Milford Elementary School, Cleveland Ohio
Between 1900 and 1910, Cleveland's population almost doubled, from 381,768 to 560,663. Likewise, enrollment in the public schools saw a comparable increase, growing by 47 percent between the 1899-1900 and 1908-09 school years, from 57,288 to 84,227 pupils. Faced with a need for some 60 new classrooms a year to house the increase in school population, the Cleveland Board of Education engaged in a large-scale building program under the direction of architect Frank S. Barnum. Between 1895 and 1914, as superintendent of buildings for the school board, Barnum planned 86 new school buildings. Among these was Milford School on the city's West Side.
In his annual report for the school year ended August 31st, 1900, Superintendent Lewis H. Jones reported the need for 10 new buildings, noting, "We are in very great need of an eight-room building for the relief of Denison, Sackett, and Gilbert [schools]." Among the accommodations "imperatively needed," he wrote a year later, was "a building of not less than 12 rooms to take the place of the present Ray School and to relieve Denison, Sackett and Gilbert [schools]." Those school buildings were located in the southwest section of Cleveland, in an area heavily settled by Czechs between 1880 and the start of World War I.
On April 8th, 1901, the Board of Education authorized the school director to purchase land fronting on Milford, Dupont, and Evans Streets. (Shortly thereafter, Evans Street was renamed "Eichorn"; Milford was renamed West 46th and Dupont was renamed West 47th in 1905, when the city adopted a uniform system of numbered streets.) On June 10th, 1901, the school board resolved to build a 12-room brick school building on the property in accordance with plans and specifications on file in the office of the superintendent of buildings, Frank S. Barnum, and by early August various construction contracts had been authorized.

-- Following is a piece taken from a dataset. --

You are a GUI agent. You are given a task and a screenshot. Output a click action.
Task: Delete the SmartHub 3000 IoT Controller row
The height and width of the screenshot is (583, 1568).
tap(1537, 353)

For Milford, Barnum employed a plan widely used for Cleveland elementary schools during the late 1890s. It featured, in Barnum's own words, "large interior corridors, or rotundas, necessitated by the peculiar arrangement of rooms about the same, for the purpose of lighting all rooms on two sides - the left and rear." Occupying the half story, or attic - "space otherwise wasted in roof" - was a large assembly room. By 1904, Barnum had largely abandoned this plan in favor of flat-roofed schools with classrooms lighted from one side only, with the assembly room located on the ground floor.

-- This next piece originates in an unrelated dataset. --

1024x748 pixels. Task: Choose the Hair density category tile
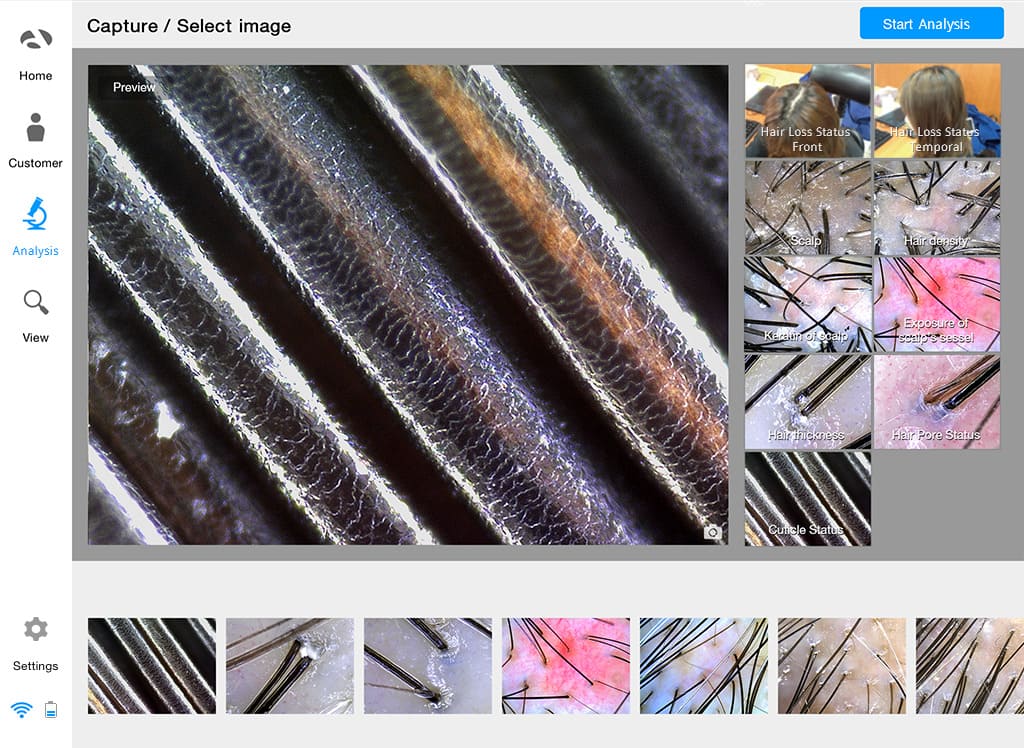click(937, 208)
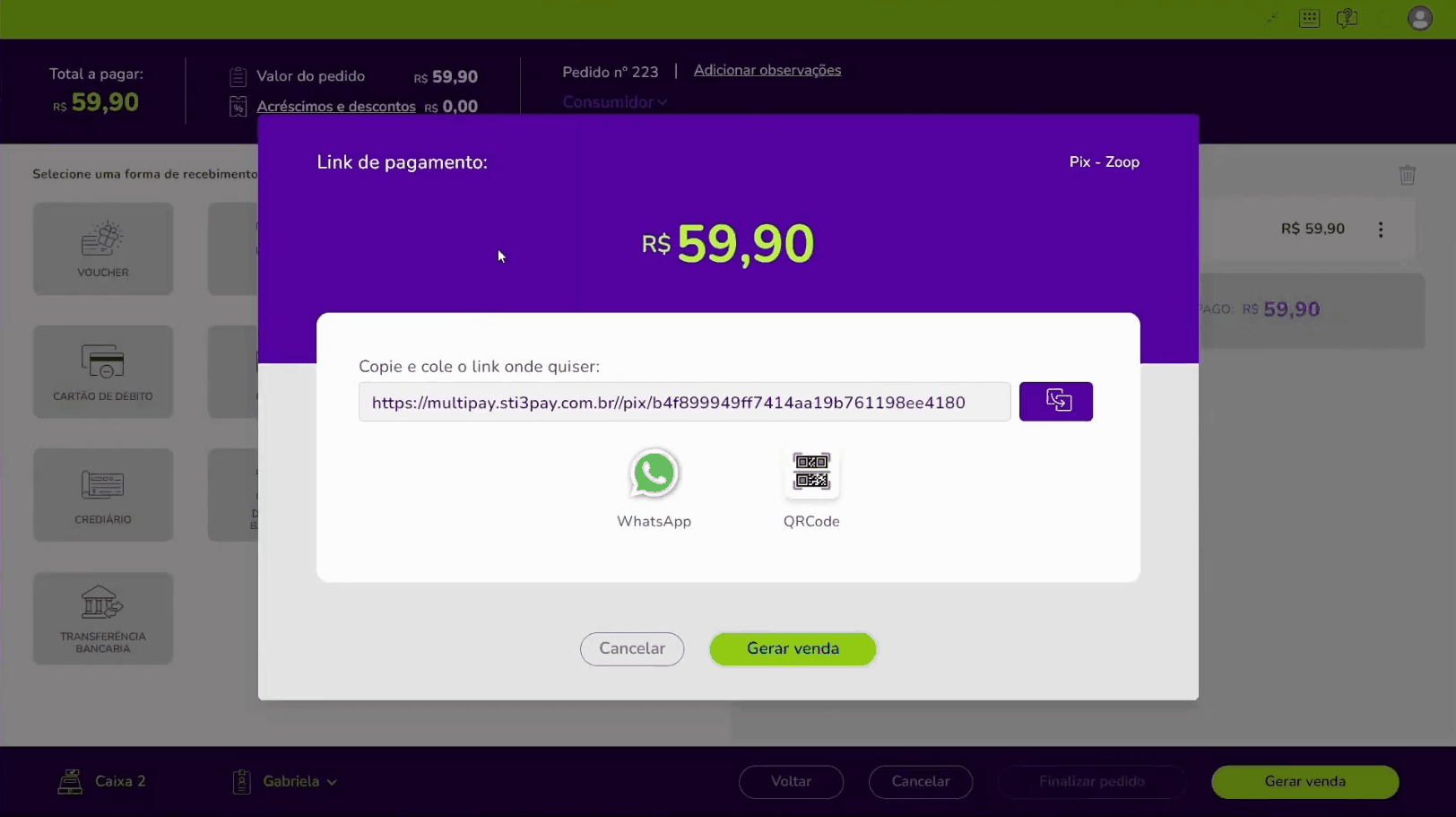Click the payment link URL field
This screenshot has width=1456, height=817.
tap(684, 402)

During the inaugural school year of 1902-03, 677 pupils were registered at Milford School. Continued population growth caused the Board of Education to authorize the director of schools to purchase additional land for the construction of an annex to Milford School, and in September 1907, the board authorized the director of schools to execute contracts for construction of a 12-room annex. According to building permit records, work on the annex commenced on October 16, 1907, and was completed on August 21, 1908. The addition gave Milford School a total of 24 classrooms, enough to accommodate 1,040 pupils.

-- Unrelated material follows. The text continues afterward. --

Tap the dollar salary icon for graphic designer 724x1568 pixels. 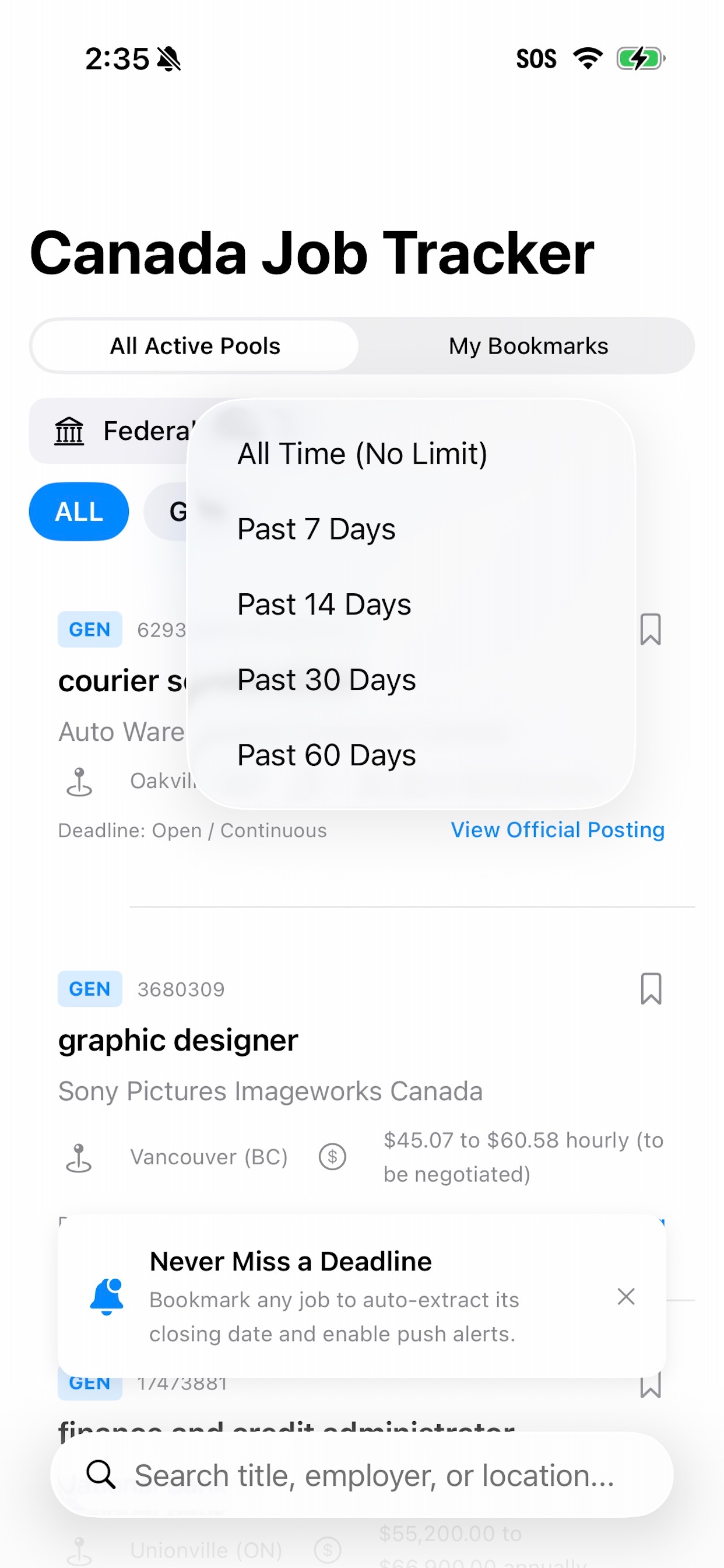(x=332, y=1156)
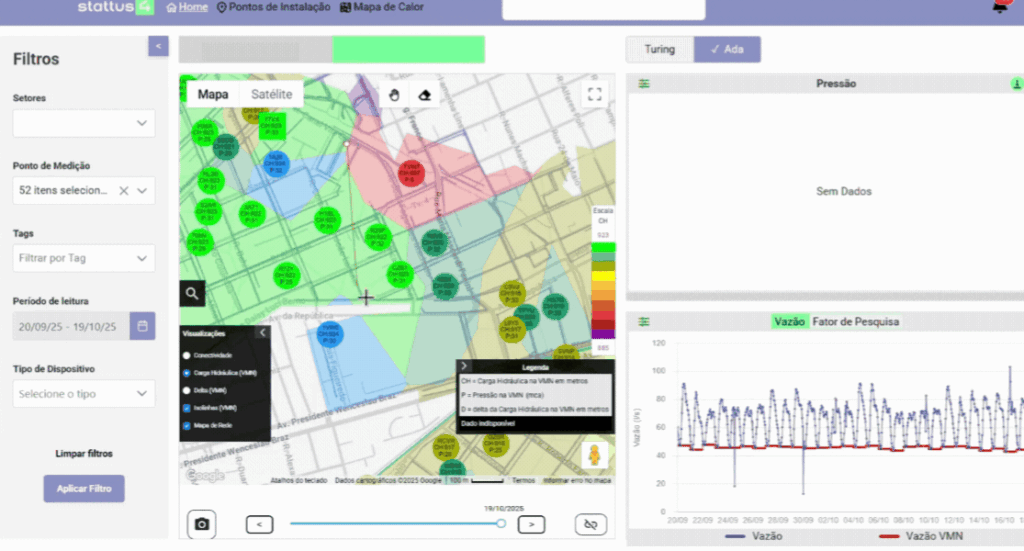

Milford School provided instruction for grades kindergarten through 8, serving children living in an irregularly bounded district between Storer Avenue and the city limits, and between West 36th and West 54th streets. Even with the enlarged school building, continued population growth and, later, the city's wartime industrial boom pressed Milford to its limits. Two "anterooms" on the third floor of the original building were pressed into service as classrooms, and three other classrooms were added in the basement. By 1919, four so-called "portable" classrooms - small wood frame buildings heated by coal stoves - occupied the schoolyard on the north side of the building.
With the onset of the Depression, school registration declined. School directories show that by 1939 five classrooms stood unused. In 1950-51, Milford School housed 604 children in grades K to 6; in 1960-61, 696 children; in 1970-71, 744 children. In 1961, Milford School was in the news when the Milford P.T.A. questioned the wisdom of continuing to use the third-floor auditorium, deeming it a fire hazard; however, inspectors found no safety threat and the assembly room continued in use. In 1965, an unused classroom on the first floor of the original building was remodeled for use as a library, a gift of the Leonard C. Hanna Jr. Fund.
By the 1980s, highway construction, court-ordered school desegregation, and flight to the suburbs had resulted in declining neighborhood population and, consequently, declining enrollment at Milford. In 1980-81, Milford School housed just 432 children in grades kindergarten and 4 to 6. In June 1984, despite parent protest, the school board voted to close Milford, along with two other Barnum-designed buildings, Chesterfield and Hazeldell schools, arguing that they were unsafe and that repairs would be too costly.
In two footnotes to the history of Milford School, in 1914 the school board granted permission to the Bohemian Sunday Schools of the West Side to use rooms in Milford School for the purpose of teaching the Czech language. However, a 1928 resolution to change the name of the school to Thomas G. Masaryk School, in honor of the founder and president of the Czechoslovak Republic, was defeated - a sign that the ethnic make-up of the Milford School neighborhood already had begun to change. Today, the area is home to a large Appalachian population and a growing number of Hispanics.